Gran Tierra Energy Inc. announces that the Toronto Stock Exchange (“TSX”) has approved its notice of intention to make a normal course issuer bid (the “Bid”) for its shares of common stock (the “Shares”). As of October 31, 2024, there were 36,460,141 Shares issued and outstanding and the public float was 35,458,717 Shares. Pursuant to the Bid, Gran Tierra will be able to purchase for cancellation up to 3,545,872 Shares, representing 10% of the public float, at prevailing market prices at the time of purchase, through the facilities of the TSX, the NYSE American (the “NYSE”) or alternative trading platforms in Canada or the United States, if eligible, or by such other means as may be permitted by the TSX, the NYSE and applicable securities laws for a one year period commencing on November 6, 2024 and ending on November 5, 2025. Gran Tierra has also entered into an Automatic Share Purchase Plan (the “ASPP”) in connection with the Bid. The ASPP is intended to allow for the purchase of Shares under the Bid when Gran Tierra would ordinarily not be permitted to purchase Shares due to regulatory restrictions and customary self-imposed blackout periods.
Gran Tierra may purchase up to 9,829 Shares during any trading day, which represents approximately 25% of 39,317, which represents the average daily trading volume on the TSX for the most recently completed six calendar months prior to the TSX’s acceptance of the notice of the Bid. Gran Tierra may effect repurchases from time to time in the open market or in negotiated transactions off the market at prevailing market prices at the time of purchase.
Management of Gran Tierra believes that the Shares, at times, have been trading in a price range which does not adequately reflect their value in relation to Gran Tierra’s current operations, growth prospects and financial position. At such times, the purchase of Shares for cancellation or to satisfy awards granted under Gran Tierra’s Long Term Equity Incentive Plan may be advantageous to stockholders by increasing the value of the Shares.
Within the past twelve months, Gran Tierra purchased 2,703,914 Shares at a volume weighted average price of CDN$9.34 under a previously approved normal course issuer bid through the facilities of the TSX and eligible alternative trading platforms in Canada and the United States permitting the purchase of up to 3,234,914 Shares (calculated on a post-10-for-1 reverse stock split basis), which expired on November 2, 2024.
Pursuant to the ASPP, outside of a trading blackout period, Gran Tierra may, but is not required to, instruct the designated broker to make purchases under the Bid in accordance with the terms of the ASPP. Such purchases will be determined by the designated broker at its sole discretion based on purchasing parameters set by Gran Tierra in accordance with the rules of the TSX, the NYSE, applicable securities laws, including Rule 10b-18 under the U.S. Securities Exchange Act of 1934, as amended, and the terms of the ASPP. The ASPP has been pre-cleared by the TSX and will be implemented on November 6, 2024.

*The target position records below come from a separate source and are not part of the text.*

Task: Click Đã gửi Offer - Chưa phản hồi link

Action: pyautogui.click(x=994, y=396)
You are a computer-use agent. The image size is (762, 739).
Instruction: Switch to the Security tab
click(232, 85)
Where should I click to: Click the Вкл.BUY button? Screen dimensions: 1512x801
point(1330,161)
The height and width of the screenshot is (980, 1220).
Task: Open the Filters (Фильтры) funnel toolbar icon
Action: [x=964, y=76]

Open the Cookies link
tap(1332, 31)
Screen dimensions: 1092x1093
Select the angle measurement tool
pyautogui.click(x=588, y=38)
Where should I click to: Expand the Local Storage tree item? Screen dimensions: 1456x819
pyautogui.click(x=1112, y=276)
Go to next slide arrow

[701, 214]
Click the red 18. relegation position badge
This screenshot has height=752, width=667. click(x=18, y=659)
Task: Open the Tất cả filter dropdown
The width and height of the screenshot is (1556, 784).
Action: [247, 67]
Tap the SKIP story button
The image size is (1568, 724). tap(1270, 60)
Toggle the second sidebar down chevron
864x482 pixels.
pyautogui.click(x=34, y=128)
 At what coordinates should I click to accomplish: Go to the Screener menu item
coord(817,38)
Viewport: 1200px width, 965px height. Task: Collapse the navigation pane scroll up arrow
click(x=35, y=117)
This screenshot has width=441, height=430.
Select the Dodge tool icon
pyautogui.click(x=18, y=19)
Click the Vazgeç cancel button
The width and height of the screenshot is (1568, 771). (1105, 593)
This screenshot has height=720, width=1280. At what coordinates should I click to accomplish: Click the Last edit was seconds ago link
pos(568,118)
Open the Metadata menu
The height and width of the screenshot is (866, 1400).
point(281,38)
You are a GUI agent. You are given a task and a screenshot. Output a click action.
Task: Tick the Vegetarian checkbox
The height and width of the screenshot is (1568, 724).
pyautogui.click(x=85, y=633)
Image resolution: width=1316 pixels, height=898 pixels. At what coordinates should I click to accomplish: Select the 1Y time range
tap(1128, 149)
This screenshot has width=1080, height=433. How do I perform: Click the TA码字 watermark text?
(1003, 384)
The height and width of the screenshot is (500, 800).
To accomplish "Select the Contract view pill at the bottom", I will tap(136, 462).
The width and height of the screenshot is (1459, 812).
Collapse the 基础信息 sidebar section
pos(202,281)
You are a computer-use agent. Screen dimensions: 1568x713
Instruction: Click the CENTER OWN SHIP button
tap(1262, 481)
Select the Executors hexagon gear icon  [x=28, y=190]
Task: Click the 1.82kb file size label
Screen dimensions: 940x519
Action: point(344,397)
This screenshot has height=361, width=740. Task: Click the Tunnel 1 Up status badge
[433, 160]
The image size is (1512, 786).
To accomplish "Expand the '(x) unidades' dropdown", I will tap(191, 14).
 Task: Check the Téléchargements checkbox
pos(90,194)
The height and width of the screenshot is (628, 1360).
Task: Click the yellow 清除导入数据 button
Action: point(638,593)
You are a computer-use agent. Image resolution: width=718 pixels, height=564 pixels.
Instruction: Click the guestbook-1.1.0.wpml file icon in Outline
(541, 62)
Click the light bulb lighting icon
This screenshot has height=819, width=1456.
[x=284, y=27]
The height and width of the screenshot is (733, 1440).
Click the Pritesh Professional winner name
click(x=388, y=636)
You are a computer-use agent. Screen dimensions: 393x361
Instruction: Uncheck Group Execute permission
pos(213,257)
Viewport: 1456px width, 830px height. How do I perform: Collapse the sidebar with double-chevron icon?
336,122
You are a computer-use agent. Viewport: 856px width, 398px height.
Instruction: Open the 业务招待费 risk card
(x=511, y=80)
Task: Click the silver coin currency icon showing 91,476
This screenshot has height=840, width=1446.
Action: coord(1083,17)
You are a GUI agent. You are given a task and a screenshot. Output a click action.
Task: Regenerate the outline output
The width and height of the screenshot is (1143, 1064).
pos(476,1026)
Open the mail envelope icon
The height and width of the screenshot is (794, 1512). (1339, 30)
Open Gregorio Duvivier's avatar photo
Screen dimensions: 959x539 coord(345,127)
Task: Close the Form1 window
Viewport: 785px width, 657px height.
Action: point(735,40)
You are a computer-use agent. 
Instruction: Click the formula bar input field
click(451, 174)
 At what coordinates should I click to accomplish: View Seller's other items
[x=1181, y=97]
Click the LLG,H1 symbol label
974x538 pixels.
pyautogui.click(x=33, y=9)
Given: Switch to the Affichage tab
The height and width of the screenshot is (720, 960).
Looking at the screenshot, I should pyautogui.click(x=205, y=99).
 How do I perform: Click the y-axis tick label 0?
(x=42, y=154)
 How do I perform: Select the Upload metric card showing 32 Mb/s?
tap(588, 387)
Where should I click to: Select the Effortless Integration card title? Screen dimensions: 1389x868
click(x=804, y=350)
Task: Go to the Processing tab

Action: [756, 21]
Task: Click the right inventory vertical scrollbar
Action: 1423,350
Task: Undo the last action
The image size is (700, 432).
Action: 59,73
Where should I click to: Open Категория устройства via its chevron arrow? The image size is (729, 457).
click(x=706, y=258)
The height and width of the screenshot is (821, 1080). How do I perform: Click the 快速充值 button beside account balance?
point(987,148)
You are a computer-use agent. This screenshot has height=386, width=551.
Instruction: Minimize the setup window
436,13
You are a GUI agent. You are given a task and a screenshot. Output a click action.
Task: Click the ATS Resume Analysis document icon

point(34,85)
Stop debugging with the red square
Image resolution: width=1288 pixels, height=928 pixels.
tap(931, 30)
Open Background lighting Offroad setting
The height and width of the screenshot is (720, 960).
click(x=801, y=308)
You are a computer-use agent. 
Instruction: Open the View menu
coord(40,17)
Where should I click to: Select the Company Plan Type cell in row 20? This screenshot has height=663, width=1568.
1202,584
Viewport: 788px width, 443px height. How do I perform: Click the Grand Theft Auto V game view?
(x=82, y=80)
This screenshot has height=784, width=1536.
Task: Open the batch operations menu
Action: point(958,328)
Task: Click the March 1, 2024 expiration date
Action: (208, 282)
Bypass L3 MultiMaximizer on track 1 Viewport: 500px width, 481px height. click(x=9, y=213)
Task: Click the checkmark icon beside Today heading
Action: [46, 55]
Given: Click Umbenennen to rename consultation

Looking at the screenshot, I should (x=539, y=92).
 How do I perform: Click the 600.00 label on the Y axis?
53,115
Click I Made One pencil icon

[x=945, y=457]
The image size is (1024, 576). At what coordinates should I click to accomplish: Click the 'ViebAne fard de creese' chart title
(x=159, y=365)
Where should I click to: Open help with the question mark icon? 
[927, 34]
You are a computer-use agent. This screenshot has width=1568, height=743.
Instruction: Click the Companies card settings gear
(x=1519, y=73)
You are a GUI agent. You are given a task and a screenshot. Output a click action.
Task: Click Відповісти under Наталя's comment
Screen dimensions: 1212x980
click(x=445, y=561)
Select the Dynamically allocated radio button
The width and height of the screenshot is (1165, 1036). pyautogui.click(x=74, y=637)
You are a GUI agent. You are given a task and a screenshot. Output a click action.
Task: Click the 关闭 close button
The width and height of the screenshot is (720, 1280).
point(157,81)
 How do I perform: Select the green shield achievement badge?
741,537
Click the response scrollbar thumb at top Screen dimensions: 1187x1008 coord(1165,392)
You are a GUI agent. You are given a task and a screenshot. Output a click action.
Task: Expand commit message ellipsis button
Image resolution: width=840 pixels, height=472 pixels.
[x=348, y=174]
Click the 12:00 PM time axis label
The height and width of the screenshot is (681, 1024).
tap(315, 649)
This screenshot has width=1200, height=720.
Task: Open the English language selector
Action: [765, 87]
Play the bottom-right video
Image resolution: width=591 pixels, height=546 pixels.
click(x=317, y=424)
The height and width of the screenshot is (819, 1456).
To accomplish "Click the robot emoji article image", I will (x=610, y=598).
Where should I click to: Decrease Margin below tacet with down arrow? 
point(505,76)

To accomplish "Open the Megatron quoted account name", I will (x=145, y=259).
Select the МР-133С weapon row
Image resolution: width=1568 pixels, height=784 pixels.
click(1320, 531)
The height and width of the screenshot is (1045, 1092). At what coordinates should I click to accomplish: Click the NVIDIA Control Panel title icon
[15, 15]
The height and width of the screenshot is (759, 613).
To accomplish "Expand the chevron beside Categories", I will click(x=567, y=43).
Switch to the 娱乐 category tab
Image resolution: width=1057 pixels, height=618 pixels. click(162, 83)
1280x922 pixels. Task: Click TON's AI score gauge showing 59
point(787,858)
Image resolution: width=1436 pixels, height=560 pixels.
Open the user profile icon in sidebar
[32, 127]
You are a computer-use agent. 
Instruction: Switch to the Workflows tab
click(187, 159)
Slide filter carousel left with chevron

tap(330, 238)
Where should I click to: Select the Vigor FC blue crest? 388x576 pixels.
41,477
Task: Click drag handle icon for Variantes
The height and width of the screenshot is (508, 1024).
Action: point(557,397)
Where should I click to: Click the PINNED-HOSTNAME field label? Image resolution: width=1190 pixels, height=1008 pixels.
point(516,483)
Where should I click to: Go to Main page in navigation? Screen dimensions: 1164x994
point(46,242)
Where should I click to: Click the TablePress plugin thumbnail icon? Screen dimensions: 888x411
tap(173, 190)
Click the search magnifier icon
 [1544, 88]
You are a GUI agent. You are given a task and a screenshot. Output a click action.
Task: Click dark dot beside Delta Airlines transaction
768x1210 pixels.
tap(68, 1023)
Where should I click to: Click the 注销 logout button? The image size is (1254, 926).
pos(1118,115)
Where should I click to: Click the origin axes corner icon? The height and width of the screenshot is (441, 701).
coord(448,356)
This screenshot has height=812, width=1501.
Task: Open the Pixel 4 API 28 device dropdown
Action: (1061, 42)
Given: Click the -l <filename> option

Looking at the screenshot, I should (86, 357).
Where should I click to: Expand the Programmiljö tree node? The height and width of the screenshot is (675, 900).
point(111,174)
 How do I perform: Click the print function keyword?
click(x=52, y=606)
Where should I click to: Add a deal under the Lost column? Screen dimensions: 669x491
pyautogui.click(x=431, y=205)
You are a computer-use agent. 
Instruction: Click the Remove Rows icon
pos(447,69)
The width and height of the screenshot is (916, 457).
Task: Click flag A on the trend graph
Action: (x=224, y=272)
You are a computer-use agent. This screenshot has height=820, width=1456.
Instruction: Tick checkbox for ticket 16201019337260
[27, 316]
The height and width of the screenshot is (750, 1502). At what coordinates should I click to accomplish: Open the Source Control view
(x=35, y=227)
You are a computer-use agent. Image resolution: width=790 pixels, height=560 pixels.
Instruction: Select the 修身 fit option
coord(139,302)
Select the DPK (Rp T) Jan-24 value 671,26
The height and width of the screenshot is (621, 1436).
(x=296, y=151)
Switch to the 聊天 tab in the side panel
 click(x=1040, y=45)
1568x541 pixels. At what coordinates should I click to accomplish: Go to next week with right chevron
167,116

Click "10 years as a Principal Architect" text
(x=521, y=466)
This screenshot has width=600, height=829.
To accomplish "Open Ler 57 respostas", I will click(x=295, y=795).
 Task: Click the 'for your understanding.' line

Outside of blackout periods, Shares may be purchased under the Bid based on management’s discretion, in compliance with the rules of the TSX, the NYSE and applicable securities laws. Purchases made under the ASPP will be included in computing the number of Shares purchased under the Bid.
As previously announced on February 20, 2024, Gran Tierra was granted an exemptive relief order by the Canadian securities regulators which permits Gran Tierra to purchase up to 10% of its “public float” (within the meaning of the rules of the TSX) of the Shares through the NYSE and other trading systems based in the United States as part of any NCIB implemented in the 36 months following the date of the exemption order, being February 12, 2024. Gran Tierra will therefore not be limited on such trading platforms to purchasing 5% of its outstanding Shares at the beginning of any 12-month period as Canadian securities laws would otherwise provide. The exemptive relief expires February 12, 2027 and is conditional upon, among other things, purchases being made in compliance with applicable U.S. rules, the TSX rules applicable to a normal course issuer bid, National Instrument 23-101 – Trading Rules, and at a price not higher than the market price at the time of purchase.